As we talked, more villagers also join in as does Qateel's mother, flanked by her two schoolgoing daughters. "If he was really an anti-national, the police should give evidence. Had he been shot by the police in an encounter or after proving his guilt, we would have accepted it, but how could a person be murdered in the jail barrack?" she asked.
Octogenarian Izhar Ahmad recalled how Qateel's father got to know of Qateel's murder from a TV channel. "Somebody perhaps told him to watch TV. He rushed back and asked his daughter to switch on the TV. The newsreader said, Qateel was killed under mysterious circumstances," he went on.
Qateel's mother Gulshan Ara cannot stop herself. "If he was guilty of treason, they should have proved it and shot him. I would have not felt the pain. If not, they would have kept him in jail for 100 years and we would have lived with it. But murder inside prison is something that smacks of torture. Even Kasab did not meet this fate," she said.

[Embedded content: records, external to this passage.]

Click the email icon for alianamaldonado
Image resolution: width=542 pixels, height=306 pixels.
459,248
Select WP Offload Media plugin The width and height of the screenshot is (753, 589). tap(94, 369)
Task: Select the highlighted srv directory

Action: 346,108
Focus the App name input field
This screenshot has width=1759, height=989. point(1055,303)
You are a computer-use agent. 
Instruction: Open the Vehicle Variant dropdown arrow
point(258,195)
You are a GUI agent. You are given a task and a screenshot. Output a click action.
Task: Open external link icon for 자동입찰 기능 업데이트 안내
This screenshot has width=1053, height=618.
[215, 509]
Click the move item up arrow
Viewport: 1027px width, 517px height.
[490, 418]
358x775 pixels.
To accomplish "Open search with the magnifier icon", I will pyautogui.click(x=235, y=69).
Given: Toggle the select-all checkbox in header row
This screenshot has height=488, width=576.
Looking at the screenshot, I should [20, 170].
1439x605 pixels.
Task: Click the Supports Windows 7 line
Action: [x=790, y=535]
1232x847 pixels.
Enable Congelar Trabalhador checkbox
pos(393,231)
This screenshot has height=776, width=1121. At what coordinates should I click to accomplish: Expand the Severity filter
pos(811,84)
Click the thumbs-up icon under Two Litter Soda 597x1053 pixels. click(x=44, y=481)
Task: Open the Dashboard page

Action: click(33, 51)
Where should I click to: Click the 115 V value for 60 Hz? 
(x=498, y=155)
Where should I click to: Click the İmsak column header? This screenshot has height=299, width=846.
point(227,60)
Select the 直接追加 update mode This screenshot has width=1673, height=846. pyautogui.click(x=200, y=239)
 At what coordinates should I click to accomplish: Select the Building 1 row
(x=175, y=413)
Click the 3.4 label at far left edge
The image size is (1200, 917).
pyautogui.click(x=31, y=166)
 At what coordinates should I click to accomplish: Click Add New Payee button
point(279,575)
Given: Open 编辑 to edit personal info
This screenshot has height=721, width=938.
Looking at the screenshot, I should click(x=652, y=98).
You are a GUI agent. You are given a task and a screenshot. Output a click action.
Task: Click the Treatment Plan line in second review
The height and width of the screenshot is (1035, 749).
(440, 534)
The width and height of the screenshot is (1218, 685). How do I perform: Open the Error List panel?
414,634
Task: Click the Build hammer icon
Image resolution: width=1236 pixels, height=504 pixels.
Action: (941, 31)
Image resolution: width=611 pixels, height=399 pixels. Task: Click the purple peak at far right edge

Introducing her two daughters Saina and Sahista, she said the entire family is unable to recover from the shock. "How will I marry them? Qateel would have supported the family, but he was killed before his guilt could be proved. In fact, we are being tortured. Qateel's wife and three small children are also suffering," she asked.
The mukhia, Md Israel, too, expressed anguish over the way the village was being defamed. In fact, the entire village, today suffers from a fear psychosis.
"With no employment opportunity here, people send their wards outside for study or jobs. We are surprised how the children of the village are suddenly being branded anti-national? Kafil Akhtar was also arrested, but as far as we know, he barely moved out of the village due to his extremely poor eyesight since childhood," he added.
He, however, admitted, that it was hard to read anyone's heart. "But in the village, we never found them involved in any mischief. Gouhar Aziz is the fourth to be arrested. All are related in one way or the other. This is a small village of just over 500 people. But yes, things do look strange," he added.